Supplied text section start
CHICAGO—The chief federal information technology policymaker stopped short of denouncing a recently released CMS proposed rule that patient-engagement advocates say is a step backward for their cause.
Instead, Dr. Karen DeSalvo, head of the Office of the National Coordinator for Health Information Technology at HHS, said she hopes a “call to action” by her predecessor seeking to pressure the CMS to walk back the proposed rule change encourages more patients to seek access to their electronic health records.
“I would be delighted if there were a maelstrom of requests for people to want to have access to their electronic health information and that not only spurred conversation but action,” DeSalvo said in an interview Tuesday at the Healthcare Information and Management Systems Society convention in Chicago.
“Where we are at ONC, and where I'm at personally, is (patients) having real, meaningful control over their health information, electronic and otherwise,” DeSalvo said. “It's essential to their meaningful engagement.”
Sunday at the HIMSS meeting, in a keynote speech to a group of patient-engagement practitioners, former ONC chief Dr. Farzad Mostashari said he was “taking issue” with a CMS proposed revision of a Stage 2 meaningful-use criterion in the $29.6 billion federal electronic health-record incentive-payment program.
Mostashari called for a national day of action in which patients would insist on being given electronic access to their records as a way to protest the proposed rule change and demonstrate patient demand for health information access.
The current Stage 2 provision requires that participating hospitals, office-based physicians and other “eligible professionals” induce 5% of their patients to electronically view, download or transfer their records kept in the providers' EHRs. Getting patients to be more involved in their care, including seeing, reviewing and correcting their records if need be, has long been a policy goal promoted by the ONC.
The CMS revision, however, part of a 210-page proposed rule issued Friday aiming to add more flexibility to the federal program, would require a participating provider to attest only that a single patient had used the view, download or transfer function in the provider's EHR in an entire year.
Supplied text section end
Records supplied section start
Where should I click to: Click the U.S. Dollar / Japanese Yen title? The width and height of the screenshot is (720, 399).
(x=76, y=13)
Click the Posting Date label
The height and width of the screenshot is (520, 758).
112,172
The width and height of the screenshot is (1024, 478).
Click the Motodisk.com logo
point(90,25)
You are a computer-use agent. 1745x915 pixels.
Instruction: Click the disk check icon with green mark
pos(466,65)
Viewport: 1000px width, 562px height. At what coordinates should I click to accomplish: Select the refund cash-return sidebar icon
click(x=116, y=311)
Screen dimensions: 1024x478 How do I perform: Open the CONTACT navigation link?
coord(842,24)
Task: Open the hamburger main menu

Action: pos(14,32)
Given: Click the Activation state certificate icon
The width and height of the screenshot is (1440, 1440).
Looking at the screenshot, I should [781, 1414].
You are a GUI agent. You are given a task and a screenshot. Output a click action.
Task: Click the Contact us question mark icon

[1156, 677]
Records supplied section end
_What you will do_:
Can you continue the news article about the CMS proposed change to the Stage 2 meaningful-use rule from the point where it stops? The listing is separate material and has no connection to the article.

_Task answer_:
Mostashari said he's fearful that without the 5% target, providers will only perform the minimum requirement, undermining one of the “pillars of interoperability … the HIE of one,” that is, the willing patient.
The CMS' proposed rule change would not alter an ONC requirement that vendors have view, download or transfer capabilities built into the EHRs they test and certify as eligible for provider use in the EHR incentive-payment program. But DeSalvo acknowledged it will take more than technical capabilities to prompt patients to become more actively engaged with their own records.
The CMS rule is open to public comment and possible revision, “which is why inviting conversation is so critical to this,” she said. “Using any bully pulpit to spotlight that” and encourage patient demand for view, download or transfer is fine with her. “Let's encourage it; let's move well beyond 5%. Let's see that it's ubiquitous.”
Commenting on a recently released ONC report on healthcare data blocking, DeSalvo said action to address the problem could come from various federal agencies besides the ONC.
The Federal Trade Commission could enforce consumer protection laws against false advertising and restraint of trade. And HHS' Office for Civil Rights also could be called into play, since denying patients access to their medical records is a HIPAA violation.
But vendors who have engaged in data-blocking are already feeling pressure to stop, DeSalvo said.
“Since we began having this conversation there has been a tremendous amount of advancement” among data holders and EHR vendors toward working together, she said.